Re: [DISCUSS] Re: deprecating MR in the first release of Hive 2.0

2015-10-30 Thread Thejas Nair
the jira - https://issues.apache.org/jira/browse/HIVE-12300


On Mon, Oct 26, 2015 at 2:58 PM, Sergey Shelukhin
 wrote:
> There appear to be no objections, so I will start by filing a JIRA :)
>
> On 15/10/22, 14:38, "Thejas Nair"  wrote:
>
>>(Adding [DISCUSS] to subject to bring it to attention of wider audience.)
>>
>>+1 Given how much investment is going into Tez and Spark execution
>>modes, it makes sense to convey that better to the user community and
>>recommend the use of the new modes over MR. Users who choose those
>>modes are going to get better experience, and it will help to improve
>>the overall perception of Hive.
>>
>>Once most users have moved to the new modes, we can start looking into
>>removing MR support. (Though that is likely to take a while).
>>
>>
>>On Wed, Oct 21, 2015 at 9:44 PM, Sergey Shelukhin
>> wrote:
>>> We have discussed the removal of hadoop-1 and MR support in Hive 2 line
>>>in the past..
>>> Hadoop-1 removal seems to be non-controversial and on track; before we
>>>cut the first release of Hive 2, I propose we deprecate MR.
>>>
>>> Tez and Spark engines provide vast perf improvements over MR;
>>> Execution optimization work by most contributors for a long time has
>>>been done for these engines and is not portable to MR, so it is
>>>languishing further;
>>> At the same time, supporting additional code has other development
>>>costs for new features or bugs, plus we have to run tests for it both in
>>>Apache and for local changes and to deploy code.
>>>
>>> However, MR is hard to remove. Plus, it may provide a baseline for some
>>>bugs in other engines (which is not bulletproof since MR logic can be
>>>incorrect), or to mock during perf benchmarks.
>>>
>>> Therefore, I propose that for now we add deprecation warnings
>>>suggesting the other alternatives:
>>>
>>>   *   to Hive configuration documentation.
>>>   *   to Hive wiki.
>>>   *   to release notes on Hive 2.
>>>   *   in Beeline and CLI when using MR.
>>>
>>> Additionally, I propose we remove Minimr test driver from HiveQA runs
>>>for master.
>>>
>>> What do you think?
>>
>


Re: [DISCUSS] Re: deprecating MR in the first release of Hive 2.0

2015-10-26 Thread Sergey Shelukhin
There appear to be no objections, so I will start by filing a JIRA :)

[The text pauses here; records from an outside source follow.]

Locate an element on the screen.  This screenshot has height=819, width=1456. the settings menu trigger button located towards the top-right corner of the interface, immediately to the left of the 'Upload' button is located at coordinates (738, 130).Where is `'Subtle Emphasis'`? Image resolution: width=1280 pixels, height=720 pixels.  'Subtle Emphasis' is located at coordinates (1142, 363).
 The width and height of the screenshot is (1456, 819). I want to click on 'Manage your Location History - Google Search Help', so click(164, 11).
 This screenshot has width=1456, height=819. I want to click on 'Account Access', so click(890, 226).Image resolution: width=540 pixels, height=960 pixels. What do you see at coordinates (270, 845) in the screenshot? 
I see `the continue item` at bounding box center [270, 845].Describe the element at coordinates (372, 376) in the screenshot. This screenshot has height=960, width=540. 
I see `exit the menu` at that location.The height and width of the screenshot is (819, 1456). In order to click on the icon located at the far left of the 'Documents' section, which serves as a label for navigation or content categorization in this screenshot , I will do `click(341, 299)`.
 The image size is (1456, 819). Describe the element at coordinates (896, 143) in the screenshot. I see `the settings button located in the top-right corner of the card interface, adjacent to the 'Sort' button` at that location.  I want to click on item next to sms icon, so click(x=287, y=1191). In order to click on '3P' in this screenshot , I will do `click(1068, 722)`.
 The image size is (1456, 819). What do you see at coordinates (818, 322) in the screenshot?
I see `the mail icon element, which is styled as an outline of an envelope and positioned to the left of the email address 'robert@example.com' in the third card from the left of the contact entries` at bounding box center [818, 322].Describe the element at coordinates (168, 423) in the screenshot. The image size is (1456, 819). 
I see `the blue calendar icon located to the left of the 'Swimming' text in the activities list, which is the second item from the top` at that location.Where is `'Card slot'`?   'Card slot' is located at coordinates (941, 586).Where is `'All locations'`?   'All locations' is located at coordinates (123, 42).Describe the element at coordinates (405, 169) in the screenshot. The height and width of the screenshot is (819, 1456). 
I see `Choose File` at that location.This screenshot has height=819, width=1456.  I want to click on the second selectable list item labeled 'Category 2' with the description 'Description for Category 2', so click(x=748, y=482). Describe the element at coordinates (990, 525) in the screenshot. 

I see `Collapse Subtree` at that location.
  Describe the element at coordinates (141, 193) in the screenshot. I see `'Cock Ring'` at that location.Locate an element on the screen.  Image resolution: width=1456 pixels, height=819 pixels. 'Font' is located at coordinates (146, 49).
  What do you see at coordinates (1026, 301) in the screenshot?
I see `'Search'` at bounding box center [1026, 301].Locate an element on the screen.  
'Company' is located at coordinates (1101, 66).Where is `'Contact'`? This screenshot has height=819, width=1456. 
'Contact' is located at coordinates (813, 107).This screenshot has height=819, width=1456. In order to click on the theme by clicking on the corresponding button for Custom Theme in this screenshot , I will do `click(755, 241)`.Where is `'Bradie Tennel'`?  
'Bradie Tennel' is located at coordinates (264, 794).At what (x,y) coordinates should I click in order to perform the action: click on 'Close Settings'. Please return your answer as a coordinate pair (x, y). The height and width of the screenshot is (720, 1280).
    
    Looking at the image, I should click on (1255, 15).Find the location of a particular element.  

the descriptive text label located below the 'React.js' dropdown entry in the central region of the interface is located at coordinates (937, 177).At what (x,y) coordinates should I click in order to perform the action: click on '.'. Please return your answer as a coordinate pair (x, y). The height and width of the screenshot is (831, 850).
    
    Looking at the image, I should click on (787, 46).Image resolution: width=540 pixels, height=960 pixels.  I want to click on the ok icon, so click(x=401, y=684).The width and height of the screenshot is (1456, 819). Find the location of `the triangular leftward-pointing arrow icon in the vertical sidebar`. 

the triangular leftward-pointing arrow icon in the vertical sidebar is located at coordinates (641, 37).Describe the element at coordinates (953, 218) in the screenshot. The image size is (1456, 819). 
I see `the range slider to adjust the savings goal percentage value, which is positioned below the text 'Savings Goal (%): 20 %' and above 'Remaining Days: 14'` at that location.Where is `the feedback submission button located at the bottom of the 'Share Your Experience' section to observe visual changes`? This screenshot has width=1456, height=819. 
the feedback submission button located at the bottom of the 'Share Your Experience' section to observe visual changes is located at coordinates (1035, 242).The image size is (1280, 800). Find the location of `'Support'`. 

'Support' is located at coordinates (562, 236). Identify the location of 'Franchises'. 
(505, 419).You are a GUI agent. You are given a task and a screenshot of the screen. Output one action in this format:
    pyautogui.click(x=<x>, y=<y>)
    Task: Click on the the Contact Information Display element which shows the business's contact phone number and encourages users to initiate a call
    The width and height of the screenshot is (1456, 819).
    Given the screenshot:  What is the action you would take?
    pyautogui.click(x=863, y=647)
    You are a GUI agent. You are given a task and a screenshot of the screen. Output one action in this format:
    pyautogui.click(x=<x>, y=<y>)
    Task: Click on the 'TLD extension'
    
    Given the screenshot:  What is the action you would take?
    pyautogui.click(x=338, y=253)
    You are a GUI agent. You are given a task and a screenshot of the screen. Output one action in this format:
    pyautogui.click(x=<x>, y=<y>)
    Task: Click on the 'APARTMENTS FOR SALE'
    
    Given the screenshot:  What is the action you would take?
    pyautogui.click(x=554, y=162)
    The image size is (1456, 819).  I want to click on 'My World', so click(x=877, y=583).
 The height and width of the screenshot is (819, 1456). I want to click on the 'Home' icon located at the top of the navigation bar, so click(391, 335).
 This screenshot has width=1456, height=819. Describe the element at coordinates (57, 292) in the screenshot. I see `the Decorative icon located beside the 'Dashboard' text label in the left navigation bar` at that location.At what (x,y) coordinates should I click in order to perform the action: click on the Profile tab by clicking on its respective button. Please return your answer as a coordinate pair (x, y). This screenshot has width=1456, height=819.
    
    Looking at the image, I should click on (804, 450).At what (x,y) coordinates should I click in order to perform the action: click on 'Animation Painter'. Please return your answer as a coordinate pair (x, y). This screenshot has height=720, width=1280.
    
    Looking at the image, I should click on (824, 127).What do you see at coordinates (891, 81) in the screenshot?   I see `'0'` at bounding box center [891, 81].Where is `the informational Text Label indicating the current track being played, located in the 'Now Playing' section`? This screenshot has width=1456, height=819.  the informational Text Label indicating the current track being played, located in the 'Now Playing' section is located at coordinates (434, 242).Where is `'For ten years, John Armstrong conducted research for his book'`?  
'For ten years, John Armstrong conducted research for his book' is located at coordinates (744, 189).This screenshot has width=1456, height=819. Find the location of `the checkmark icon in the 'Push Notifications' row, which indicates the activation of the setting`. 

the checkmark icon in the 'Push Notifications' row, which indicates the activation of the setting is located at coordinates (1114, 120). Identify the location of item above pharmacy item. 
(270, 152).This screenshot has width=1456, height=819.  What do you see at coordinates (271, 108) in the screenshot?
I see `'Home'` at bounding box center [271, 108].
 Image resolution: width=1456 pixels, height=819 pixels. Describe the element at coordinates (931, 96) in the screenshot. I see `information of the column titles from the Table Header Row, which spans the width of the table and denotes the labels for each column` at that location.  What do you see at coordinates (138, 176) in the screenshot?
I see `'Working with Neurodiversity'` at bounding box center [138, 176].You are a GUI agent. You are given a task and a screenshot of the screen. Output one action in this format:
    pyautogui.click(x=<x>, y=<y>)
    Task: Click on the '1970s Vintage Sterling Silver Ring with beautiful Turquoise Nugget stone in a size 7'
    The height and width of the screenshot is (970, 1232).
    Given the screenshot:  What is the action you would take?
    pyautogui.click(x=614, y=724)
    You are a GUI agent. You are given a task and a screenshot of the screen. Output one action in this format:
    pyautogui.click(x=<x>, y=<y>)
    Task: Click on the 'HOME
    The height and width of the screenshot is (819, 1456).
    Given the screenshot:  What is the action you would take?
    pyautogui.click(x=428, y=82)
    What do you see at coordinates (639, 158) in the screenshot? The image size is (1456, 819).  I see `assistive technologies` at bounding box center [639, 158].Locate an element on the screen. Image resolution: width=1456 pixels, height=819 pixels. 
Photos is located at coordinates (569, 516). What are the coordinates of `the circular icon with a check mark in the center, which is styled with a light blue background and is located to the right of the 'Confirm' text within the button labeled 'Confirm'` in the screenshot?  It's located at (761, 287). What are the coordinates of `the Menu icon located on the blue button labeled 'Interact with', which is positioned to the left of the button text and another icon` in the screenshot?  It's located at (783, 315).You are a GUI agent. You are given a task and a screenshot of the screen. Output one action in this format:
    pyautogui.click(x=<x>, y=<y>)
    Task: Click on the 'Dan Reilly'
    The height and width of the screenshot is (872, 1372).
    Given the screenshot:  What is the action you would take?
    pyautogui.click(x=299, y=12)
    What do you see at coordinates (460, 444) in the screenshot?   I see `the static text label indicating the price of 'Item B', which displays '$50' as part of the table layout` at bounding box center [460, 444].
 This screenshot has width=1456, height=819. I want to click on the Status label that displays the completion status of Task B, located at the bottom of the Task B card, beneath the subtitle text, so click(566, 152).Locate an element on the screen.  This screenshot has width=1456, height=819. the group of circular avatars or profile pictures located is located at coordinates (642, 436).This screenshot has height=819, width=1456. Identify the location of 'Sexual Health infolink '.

On 15/10/22, 14:38, "Thejas Nair"  wrote:

>(Adding [DISCUSS] to subject to bring it to attention of wider audience.)
>
>+1 Given how much investment is going into Tez and Spark execution
>modes, it makes sense to convey that better to the user community and
>recommend the use of the new modes over MR. Users who choose those
>modes are going to get better experience, and it will help to improve
>the overall perception of Hive.
>
>Once most users have moved to the new modes, we can start looking into
>removing MR support. (Though that is likely to take a while).
>
>
>On Wed, Oct 21, 2015 at 9:44 PM, Sergey Shelukhin
> wrote:
>> We have discussed the removal of hadoop-1 and MR support in Hive 2 line
>>in the past..
>> Hadoop-1 removal seems to be non-controversial and on track; before we
>>cut the first release of Hive 2, I propose we deprecate MR.
>>
>> Tez and Spark engines provide vast perf improvements over MR;
>> Execution optimization work by most contributors for a long time has
>>been done for these engines and is not portable to MR, so it is
>>languishing further;
>> At the same time, supporting additional code has other development
>>costs for new features or bugs, plus we have to run tests for it both in
>>Apache and for local changes and to deploy code.
>>
>> However, MR is hard to remove. Plus, it may provide a baseline for some
>>bugs in other engines (which is not bulletproof since MR logic can be
>>incorrect), or to mock during perf benchmarks.
>>
>> Therefore, I propose that for now we add deprecation warnings
>>suggesting the other alternatives:
>>
>>   *   to Hive configuration documentation.
>>   *   to Hive wiki.
>>   *   to release notes on Hive 2.
>>   *   in Beeline and CLI when using MR.
>>
>> Additionally, I propose we remove Minimr test driver from HiveQA runs
>>for master.
>>
>> What do you think?
>



[DISCUSS] Re: deprecating MR in the first release of Hive 2.0

2015-10-22 Thread Thejas Nair
(Adding [DISCUSS] to subject to bring it to attention of wider audience.)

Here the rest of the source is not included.